[Text excerpt]
On the surface, Michael and Matthias Roesch, the German brothers behind German exhibitor, sales agent and pan-European distributor Kinostar, have little in common with Ron and Russell Mael, the duo behind legendary L.A. cult band Sparks, other than sibling ties and parents with a penchant for first-name alliteration.

But much like the Maels, the Roesches have carved out an enduring business in the entertainment industry by finding and serving niche audiences on the periphery of the mainstream. In place of Sparks’ theatrical art-rock, think the Turkish-and Polish-language movies that Kinostar has turned into chart-toppers across Europe; the live performances of Russia’s Bolshoi Ballet company that draw a devoted, high-end crowd to cinemas in Germany, Austria and Portugal; or the Uwe Boll-directed B-movies that Kinostar has sold worldwide.

And, Sparks-like, the Roesch brothers have succeeded by playing to their individual strengths. Michael is Kinostar’s charismatic frontman who travels to L.A., Cannes and Istanbul, making contacts with talent and drumming up new business. Matthias — the Ron Mael to his brother’s Russell — is the back-room guy, happiest crunching the numbers on a spreadsheet back at Kinostar’s home office in Stuttgart.

“Michael is definitely the innovative one, more open to new ideas, the people person,” says Matthias. “I prefer being out of the spotlight, in the backroom, making sure the shop keeps running.”
[/Text excerpt]
▶ **What to work on**:
1 - According to the Kinostar article, in which city is the company's home office?
2 - Carry the Kinostar article on from its last sentence.
The data that comes after the Kinostar article has no part in this.
[Recorded data]
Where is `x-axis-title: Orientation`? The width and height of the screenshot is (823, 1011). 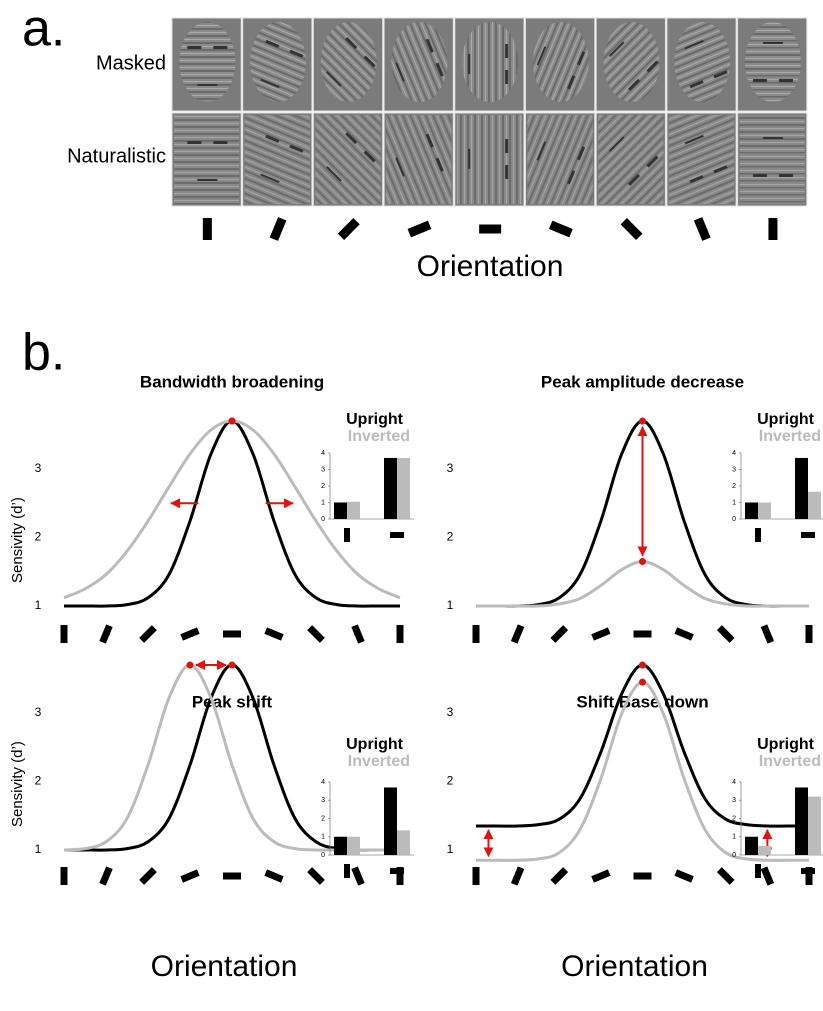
[/Recorded data]
▶ **Expected outputs**:
1 - Stuttgart.

2 -
His brother Michael counters, “Matthias has one of the sharpest analytical minds I know. He’s the one who can keep every little detail in his head and analyze the financial side, where, honestly, I’m hopeless. We like to say I’m the foreign minister and Matthias is the finance minister.”

Both, Michael notes, were “major film fans” before they got into the business. Michael began writing screenplays in college and worked as a film journalist “to pay the bills.” A story for a regional paper — a profile on the Scala, a 1950s-era, two-screen cinema in Neckarsulm (population 26,000) — took a turn when the owner noted he was in financial trouble and was planning to shut down. “It was such a beautiful cinema, with the old cash registers and the 1950s font on the sign,” he recalls. “I thought, ‘You can’t shut this down.’ I told him maybe me and my brother could help him out.”

The Roesches took over the Scala’s lineup, programming their favorites: Pulp Fiction, The Blues Brothers, From Dusk Till Dawn, Blade Runner. “This was before the DVD boom, and people were starved of this kind of stuff,” says Matthias. “They came in droves. In just two to three years, we went from ticket sales of 6,000 a year to more than 43,000.”

The brothers copied the approach in other cinemas, finding theaters in out-of-the-way spots (Heilbronn, Bretten, Mosbach) with an underserved audience and packing them in with a combination of movies they couldn’t see anywhere else.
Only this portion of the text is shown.